Advanced Dynamic Programming

Updated: May 18, 2026
5 min read

# CHAPTER 14

Advanced Dynamic Programming

1. Chapter Introduction

In Chapter 13, our "State" was defined by a single variable (e.g., step_number). Therefore, our DP Cache was a 1D Array. But what happens when the state requires *two* variables to define it? For example, comparing string text1 against string text2, or navigating a 2D Grid where you have an X and Y coordinate. This requires 2D Dynamic Programming. This chapter covers the dreaded 0/1 Knapsack Problem, Longest Common Subsequence, and Matrix traversals.

2. Pattern 1: 2D Grid Pathfinding

*Prompt:* "Unique Paths" (LeetCode 62). A robot is in the top-left corner of an M x N grid. It can only move DOWN or RIGHT. How many unique paths exist to reach the bottom-right corner?

*1. Define the State:* The robot's position is defined by two variables: row and col. *2. State Transition:* How does the robot get to a specific square?

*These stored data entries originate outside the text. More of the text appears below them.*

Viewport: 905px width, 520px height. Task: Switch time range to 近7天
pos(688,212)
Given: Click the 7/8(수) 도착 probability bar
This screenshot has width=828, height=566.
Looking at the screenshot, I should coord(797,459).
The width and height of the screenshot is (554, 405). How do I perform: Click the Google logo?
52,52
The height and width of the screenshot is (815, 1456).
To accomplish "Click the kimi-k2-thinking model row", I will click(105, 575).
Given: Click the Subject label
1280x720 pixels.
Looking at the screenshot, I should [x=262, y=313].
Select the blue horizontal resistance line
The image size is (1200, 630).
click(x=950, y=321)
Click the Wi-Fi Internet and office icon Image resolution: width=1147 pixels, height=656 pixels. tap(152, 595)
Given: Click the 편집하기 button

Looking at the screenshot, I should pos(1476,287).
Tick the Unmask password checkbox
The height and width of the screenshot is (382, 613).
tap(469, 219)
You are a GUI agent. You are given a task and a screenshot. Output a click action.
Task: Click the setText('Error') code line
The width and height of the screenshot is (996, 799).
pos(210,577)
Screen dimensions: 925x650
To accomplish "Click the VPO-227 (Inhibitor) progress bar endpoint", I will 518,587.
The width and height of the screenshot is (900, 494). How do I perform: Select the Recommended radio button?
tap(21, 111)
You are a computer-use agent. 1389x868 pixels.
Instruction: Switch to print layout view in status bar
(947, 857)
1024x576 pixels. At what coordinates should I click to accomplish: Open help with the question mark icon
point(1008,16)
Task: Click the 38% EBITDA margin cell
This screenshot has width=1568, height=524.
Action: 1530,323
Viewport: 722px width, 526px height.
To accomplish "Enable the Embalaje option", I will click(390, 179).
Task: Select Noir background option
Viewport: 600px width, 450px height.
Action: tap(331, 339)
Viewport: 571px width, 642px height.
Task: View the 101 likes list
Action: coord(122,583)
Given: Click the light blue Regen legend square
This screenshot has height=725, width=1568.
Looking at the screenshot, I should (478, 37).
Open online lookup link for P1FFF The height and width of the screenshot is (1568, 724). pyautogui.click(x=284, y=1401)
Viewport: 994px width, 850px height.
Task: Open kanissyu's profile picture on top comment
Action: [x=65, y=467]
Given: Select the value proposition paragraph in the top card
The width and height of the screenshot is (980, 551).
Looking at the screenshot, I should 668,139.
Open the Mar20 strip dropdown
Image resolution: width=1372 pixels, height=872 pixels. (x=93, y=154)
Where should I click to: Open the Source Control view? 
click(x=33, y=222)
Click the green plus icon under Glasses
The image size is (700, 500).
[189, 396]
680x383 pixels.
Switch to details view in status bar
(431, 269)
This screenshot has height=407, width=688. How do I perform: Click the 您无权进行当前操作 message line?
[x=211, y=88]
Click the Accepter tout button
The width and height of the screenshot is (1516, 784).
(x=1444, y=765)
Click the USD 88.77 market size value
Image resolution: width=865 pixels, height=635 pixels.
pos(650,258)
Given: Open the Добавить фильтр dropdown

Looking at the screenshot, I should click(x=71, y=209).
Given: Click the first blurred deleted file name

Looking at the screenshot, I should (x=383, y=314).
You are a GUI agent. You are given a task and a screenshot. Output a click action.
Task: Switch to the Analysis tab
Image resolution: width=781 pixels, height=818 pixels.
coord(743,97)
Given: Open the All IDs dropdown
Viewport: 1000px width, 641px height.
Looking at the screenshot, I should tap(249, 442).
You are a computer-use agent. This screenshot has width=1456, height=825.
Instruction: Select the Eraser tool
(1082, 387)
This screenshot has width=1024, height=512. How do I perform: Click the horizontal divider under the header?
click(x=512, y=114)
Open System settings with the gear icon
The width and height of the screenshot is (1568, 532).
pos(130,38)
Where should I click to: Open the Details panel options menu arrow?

It must have arrived from the square directly ABOVE it, or the square directly to the LEFT of it. *Equation:* dp[row][col] = dp[row - 1][col] + dp[row][col - 1] *3. Base Cases:* The first row and the first column all have exactly 1 unique path to them (moving purely straight).

python
123456789101112 
def uniquePaths(m, n):
    # Initialize an M x N matrix with 1s
    dp = [[1] * n for _ in range(m)]
    
    # Iterate through the grid, skipping row 0 and col 0
    for row in range(1, m):
        for col in range(1, n):
            # Paths = Paths from Above + Paths from Left
            dp[row][col] = dp[row - 1][col] + dp[row][col - 1]
            
    return dp[m - 1][n - 1] # Bottom-right corner
# Time: O(M * N), Space: O(M * N)

3. Pattern 2: Longest Common Subsequence (LCS)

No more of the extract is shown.